Potongan Teks
Bahlil pun meyakini target investasi Rp 1.200 triliun dari Presiden Joko Widodo pada 2022 dapat tercapai. Optimisme itu muncul setelah melihat pertumbuhan investasi Indonesia di tengah situasi ekonomi global yang tidak pasti. Menurut dia, Indonesia masih akan menarik minat investor asing untuk menanamkan modalnya asalkan menjaga stabilitas negara.
“Insya Allah target investasi 2022 bisa kami capai. Caranya? Kami sudah punya data perusahaan-perusahaan yang sudah melakukan investasi 60-70 persen. Mereka harus kejar target akhir tahun,” ujar Bahlil.
Kualitas investasi
Kepala Center of Industry, Trade, and Investment Institute for Development of Economics and Finance, Andry Satrio Nugroho, saat dihubungi secara terpisah menyatakan, pemerintah perlu memperhatikan kualitas investasi yang masuk. Investasi yang berkualitas adalah investasi yang memberi dampak pada masyarakat yang berada di daerah tempat investasi, baik dari sisi kesejahteraan maupun perekonomian.
Menurut Andry, pemerintah sering mengklaim keberhasilan melakukan pemerataan investasi antara Jawa dan luar Jawa, tetapi luput untuk memperhatikan dampak positif bagi masyarakat di daerah investasi. Sebab, kata Andry, penting untuk melihat apakah dengan kehadiran investasi telah meningkatkan juga kesejahteraan masyarakatnya, khususnya tingkat pendidikan dan kesehatan.
Pemerintah sering mengklaim keberhasilan melakukan pemerataan investasi antara Jawa dan luar Jawa, tetapi luput untuk memperhatikan dampak positif bagi masyarakat di daerah investasi.
"Kita berharap investasi memberikan spill-over effect atau efek limpahan kepada wilayah bersangkutan. Apakah masyarakat di wilayah investasi 'kecipratan'? Apakah mereka terserap sebagai tenaga kerja ke dalam investasi yang ada di situ? Untuk investasi di luar Jawa, jangan-jangan tenaga kerjanya dari Jawa," kata Andry.

Catatan yang Disediakan

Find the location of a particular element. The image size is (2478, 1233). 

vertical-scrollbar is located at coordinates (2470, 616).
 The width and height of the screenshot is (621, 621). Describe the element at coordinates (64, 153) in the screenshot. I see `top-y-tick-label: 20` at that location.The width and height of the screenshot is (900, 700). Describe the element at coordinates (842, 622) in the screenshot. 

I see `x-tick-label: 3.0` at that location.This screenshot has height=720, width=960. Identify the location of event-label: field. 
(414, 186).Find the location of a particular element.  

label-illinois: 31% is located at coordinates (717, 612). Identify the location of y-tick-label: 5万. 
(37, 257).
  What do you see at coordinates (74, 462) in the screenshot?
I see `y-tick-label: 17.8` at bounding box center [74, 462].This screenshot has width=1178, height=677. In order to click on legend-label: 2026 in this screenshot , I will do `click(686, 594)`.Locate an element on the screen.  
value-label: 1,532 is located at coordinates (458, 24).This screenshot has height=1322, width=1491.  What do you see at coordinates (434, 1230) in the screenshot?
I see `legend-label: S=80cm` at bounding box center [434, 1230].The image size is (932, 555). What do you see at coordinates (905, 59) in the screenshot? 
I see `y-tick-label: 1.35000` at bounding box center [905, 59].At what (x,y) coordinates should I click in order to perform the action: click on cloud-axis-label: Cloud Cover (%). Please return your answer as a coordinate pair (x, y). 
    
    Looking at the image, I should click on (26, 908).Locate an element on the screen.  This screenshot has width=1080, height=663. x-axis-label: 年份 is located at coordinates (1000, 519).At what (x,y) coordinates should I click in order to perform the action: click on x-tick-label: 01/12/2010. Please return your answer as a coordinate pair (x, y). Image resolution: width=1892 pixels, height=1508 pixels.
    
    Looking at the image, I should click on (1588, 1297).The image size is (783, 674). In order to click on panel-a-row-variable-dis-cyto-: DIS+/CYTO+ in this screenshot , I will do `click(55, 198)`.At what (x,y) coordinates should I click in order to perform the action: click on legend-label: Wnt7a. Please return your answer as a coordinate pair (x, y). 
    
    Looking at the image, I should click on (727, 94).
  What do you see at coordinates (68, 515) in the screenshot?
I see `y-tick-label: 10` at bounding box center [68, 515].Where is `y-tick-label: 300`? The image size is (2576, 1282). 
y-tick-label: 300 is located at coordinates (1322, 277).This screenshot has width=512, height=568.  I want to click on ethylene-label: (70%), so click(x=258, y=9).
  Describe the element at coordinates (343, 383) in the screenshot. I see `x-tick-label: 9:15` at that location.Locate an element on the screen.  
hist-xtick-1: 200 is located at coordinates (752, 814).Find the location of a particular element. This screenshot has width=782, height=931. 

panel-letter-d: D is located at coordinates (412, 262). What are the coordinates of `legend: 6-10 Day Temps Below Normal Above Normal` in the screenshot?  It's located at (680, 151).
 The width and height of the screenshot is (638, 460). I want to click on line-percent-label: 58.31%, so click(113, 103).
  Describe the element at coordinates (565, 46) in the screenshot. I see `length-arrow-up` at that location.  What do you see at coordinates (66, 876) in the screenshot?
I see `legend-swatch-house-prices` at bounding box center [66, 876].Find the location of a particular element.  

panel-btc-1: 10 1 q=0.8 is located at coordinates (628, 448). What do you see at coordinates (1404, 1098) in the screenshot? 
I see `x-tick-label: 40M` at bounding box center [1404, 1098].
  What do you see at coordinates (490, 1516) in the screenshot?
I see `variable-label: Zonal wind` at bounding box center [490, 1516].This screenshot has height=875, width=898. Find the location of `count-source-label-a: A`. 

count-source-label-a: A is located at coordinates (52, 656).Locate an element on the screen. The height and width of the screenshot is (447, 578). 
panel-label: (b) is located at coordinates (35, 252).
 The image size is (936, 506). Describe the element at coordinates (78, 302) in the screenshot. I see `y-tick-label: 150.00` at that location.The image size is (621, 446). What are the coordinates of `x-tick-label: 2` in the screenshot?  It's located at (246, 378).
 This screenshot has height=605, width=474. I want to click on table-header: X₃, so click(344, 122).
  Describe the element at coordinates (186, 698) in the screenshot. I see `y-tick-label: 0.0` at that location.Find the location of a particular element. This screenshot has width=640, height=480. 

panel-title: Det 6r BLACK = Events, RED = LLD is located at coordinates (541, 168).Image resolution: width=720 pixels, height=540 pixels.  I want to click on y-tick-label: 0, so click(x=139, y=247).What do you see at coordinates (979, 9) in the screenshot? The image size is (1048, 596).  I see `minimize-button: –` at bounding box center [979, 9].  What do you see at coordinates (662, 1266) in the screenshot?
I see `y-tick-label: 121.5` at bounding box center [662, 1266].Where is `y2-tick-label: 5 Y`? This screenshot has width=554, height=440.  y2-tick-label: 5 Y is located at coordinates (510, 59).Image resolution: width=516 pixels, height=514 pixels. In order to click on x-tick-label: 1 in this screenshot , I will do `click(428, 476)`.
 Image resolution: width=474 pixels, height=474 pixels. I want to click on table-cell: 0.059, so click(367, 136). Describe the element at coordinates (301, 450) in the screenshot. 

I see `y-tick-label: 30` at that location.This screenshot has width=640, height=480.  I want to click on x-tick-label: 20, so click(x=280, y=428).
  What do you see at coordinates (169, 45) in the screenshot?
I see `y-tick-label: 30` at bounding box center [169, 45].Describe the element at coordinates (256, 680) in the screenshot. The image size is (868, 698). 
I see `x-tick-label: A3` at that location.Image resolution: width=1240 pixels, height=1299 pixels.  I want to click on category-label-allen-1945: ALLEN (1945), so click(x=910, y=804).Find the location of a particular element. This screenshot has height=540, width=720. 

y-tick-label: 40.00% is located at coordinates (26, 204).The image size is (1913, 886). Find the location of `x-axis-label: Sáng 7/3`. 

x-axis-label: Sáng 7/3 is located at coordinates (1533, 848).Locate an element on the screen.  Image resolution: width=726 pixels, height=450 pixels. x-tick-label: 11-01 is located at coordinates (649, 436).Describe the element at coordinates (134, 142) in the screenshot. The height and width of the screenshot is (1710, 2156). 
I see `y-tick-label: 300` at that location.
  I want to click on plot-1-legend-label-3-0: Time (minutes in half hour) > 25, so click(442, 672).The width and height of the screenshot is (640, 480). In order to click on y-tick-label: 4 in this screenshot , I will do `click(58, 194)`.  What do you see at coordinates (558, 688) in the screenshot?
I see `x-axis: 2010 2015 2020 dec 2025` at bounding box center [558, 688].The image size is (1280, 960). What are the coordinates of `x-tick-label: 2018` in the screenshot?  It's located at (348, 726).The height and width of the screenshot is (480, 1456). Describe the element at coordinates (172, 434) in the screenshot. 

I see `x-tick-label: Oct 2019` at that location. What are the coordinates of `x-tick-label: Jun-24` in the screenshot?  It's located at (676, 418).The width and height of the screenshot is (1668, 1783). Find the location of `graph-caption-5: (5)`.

Tindakan yang Diperlukan
Salin tanpa perubahan bagian dari teks tentang investasi itu, mulai dari "Bahlil pun meyakini" sampai dengan "menjaga stabilitas negara.", termasuk kedua bagian tersebut.

Jawaban
Bahlil pun meyakini target investasi Rp 1.200 triliun dari Presiden Joko Widodo pada 2022 dapat tercapai. Optimisme itu muncul setelah melihat pertumbuhan investasi Indonesia di tengah situasi ekonomi global yang tidak pasti. Menurut dia, Indonesia masih akan menarik minat investor asing untuk menanamkan modalnya asalkan menjaga stabilitas negara.